Jednym z głównych tematów filmu uczyniła tytułowe ciało. "Szukaliśmy z Michałem tematu, który jest nam obojgu najbliższy. Doszliśmy do wniosku, że może to być ciało oraz stosunek człowieka do własnego ciała. Ciała młodego i ciała starzejącego się. Nie tylko do ciała fizycznego, także do ciała astralnego. Do duszy" - zaznaczyła reżyserka.

"Jest w tej historii element metafizyczny. Opowiadamy, jak człowiek pragnie wierzyć, że istnieje coś więcej poza tym światem. Są ludzie, którzy w to, że jest 'coś więcej', nie wierzą - taki jest prokurator. Są i ci, którzy wierzą - taka jest terapeutka, która uważa się za medium potrafiące komunikować się z duchami. I każde z nich ma rację" - opowiadała Małgorzata Szumowska.

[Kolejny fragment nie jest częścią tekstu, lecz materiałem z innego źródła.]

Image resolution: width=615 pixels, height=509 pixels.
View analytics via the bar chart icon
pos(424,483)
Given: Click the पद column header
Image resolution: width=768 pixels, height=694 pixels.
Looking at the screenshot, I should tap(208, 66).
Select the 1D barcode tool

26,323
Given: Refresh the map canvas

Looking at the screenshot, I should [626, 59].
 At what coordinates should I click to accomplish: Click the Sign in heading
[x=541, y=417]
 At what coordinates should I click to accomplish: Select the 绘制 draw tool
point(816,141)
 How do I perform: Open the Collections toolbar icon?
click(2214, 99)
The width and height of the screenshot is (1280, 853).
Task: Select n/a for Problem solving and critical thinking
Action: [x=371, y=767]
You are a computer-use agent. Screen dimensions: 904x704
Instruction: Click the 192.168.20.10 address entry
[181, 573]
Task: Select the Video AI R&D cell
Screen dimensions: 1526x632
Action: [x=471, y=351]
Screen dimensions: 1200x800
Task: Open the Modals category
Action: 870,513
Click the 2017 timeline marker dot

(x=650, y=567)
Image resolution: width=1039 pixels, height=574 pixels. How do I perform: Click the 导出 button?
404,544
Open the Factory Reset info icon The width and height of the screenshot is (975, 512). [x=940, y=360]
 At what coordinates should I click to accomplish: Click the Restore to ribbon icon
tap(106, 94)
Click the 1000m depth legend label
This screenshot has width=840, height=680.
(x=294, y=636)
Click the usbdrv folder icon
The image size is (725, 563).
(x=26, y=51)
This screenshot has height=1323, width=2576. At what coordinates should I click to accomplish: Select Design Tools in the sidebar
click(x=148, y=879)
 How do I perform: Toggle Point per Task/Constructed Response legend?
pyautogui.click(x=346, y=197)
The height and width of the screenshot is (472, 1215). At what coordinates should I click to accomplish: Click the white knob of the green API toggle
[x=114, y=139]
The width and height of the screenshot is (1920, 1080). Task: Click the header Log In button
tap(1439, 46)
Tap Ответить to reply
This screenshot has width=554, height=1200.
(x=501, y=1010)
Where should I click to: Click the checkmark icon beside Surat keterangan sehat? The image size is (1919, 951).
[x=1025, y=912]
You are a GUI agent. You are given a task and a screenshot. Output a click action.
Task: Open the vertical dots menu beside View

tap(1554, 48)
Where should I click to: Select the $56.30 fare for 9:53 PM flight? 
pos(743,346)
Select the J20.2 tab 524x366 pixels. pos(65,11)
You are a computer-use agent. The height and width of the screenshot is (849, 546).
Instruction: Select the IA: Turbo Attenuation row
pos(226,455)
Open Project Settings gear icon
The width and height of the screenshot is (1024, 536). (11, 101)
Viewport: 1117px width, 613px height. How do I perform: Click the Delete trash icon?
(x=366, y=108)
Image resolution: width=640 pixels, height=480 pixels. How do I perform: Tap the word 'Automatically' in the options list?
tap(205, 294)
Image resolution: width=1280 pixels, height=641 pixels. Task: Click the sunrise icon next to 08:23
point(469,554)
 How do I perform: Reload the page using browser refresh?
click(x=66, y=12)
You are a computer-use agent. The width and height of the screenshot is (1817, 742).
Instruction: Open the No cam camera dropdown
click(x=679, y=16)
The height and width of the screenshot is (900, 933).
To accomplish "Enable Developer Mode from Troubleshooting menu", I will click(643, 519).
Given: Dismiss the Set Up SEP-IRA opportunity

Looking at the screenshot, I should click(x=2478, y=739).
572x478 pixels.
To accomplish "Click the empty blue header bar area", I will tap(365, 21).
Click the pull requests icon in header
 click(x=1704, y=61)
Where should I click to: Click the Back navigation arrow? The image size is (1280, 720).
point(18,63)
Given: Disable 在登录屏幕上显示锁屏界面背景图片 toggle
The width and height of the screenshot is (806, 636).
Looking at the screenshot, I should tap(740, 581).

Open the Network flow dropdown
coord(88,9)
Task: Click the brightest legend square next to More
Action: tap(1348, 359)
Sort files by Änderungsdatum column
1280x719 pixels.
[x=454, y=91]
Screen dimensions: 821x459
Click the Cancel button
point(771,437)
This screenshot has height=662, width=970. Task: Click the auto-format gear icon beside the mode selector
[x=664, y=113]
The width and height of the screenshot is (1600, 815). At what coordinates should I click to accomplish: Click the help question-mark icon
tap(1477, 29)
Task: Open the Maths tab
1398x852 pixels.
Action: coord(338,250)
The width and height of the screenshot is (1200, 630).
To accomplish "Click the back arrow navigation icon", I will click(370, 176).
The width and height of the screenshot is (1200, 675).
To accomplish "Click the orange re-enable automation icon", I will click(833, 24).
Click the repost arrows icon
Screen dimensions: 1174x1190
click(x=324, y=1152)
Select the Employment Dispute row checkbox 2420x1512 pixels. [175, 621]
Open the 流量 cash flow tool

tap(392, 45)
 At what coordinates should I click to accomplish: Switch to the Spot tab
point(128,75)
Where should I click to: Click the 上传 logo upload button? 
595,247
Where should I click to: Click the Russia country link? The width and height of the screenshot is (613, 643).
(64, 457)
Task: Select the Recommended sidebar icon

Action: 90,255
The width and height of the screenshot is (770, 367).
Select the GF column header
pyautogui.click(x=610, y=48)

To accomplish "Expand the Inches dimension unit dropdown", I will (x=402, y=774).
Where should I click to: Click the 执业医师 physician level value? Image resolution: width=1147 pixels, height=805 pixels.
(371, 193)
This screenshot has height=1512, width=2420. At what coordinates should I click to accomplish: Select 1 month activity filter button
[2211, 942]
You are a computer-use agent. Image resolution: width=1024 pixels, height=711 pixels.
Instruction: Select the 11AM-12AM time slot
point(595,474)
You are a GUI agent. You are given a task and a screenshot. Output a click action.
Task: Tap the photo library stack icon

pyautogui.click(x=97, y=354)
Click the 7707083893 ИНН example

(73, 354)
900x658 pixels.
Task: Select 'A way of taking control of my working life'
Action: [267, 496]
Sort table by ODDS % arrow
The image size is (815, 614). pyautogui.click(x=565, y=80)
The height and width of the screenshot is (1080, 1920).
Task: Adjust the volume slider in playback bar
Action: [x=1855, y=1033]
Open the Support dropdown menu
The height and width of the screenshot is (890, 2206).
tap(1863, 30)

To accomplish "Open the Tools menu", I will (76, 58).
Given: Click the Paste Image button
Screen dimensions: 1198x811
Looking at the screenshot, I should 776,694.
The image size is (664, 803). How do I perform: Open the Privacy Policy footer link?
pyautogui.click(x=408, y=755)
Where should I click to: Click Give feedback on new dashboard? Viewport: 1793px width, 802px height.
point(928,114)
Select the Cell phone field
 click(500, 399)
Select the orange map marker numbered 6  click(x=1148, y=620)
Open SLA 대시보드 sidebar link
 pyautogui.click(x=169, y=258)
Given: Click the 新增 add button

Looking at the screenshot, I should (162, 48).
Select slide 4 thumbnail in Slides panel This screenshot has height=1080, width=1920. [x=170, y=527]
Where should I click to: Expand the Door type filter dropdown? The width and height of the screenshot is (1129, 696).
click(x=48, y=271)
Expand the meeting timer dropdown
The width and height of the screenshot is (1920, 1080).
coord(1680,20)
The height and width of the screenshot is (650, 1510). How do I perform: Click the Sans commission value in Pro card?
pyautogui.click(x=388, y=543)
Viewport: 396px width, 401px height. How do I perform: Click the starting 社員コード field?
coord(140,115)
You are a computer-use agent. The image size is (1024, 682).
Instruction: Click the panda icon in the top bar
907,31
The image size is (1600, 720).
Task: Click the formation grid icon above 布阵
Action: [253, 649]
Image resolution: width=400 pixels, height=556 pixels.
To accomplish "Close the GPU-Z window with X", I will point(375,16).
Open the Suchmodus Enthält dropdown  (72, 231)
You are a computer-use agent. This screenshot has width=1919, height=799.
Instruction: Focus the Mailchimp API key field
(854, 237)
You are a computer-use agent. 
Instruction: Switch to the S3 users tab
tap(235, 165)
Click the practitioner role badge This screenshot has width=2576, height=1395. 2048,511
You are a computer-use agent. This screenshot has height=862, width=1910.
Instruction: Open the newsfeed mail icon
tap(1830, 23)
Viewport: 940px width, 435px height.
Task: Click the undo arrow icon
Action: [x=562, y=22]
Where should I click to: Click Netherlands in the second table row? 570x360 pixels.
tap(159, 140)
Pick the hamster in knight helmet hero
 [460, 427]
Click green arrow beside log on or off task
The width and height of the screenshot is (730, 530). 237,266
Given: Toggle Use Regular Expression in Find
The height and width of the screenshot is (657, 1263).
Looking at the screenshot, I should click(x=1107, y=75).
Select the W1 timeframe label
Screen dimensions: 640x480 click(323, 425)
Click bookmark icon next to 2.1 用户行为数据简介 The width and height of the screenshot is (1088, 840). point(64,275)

W postać prokuratora wcielił się Janusz Gajos. "Ta rola ukazuje pełnię jego aktorskich umiejętności. Janusz Gajos miał możliwość grania niuansami i w pełni to wykorzystał. To rola szalenie minimalistyczna, kamera jest bardzo blisko aktora, jego twarzy, aktor musi grać gestami. Janusz Gajos bardzo pięknie sportretował samotność starzejącego się człowieka, ludzką niemożność, bezradność, zmaganie z rzeczywistością" - podkreśliła Szumowska.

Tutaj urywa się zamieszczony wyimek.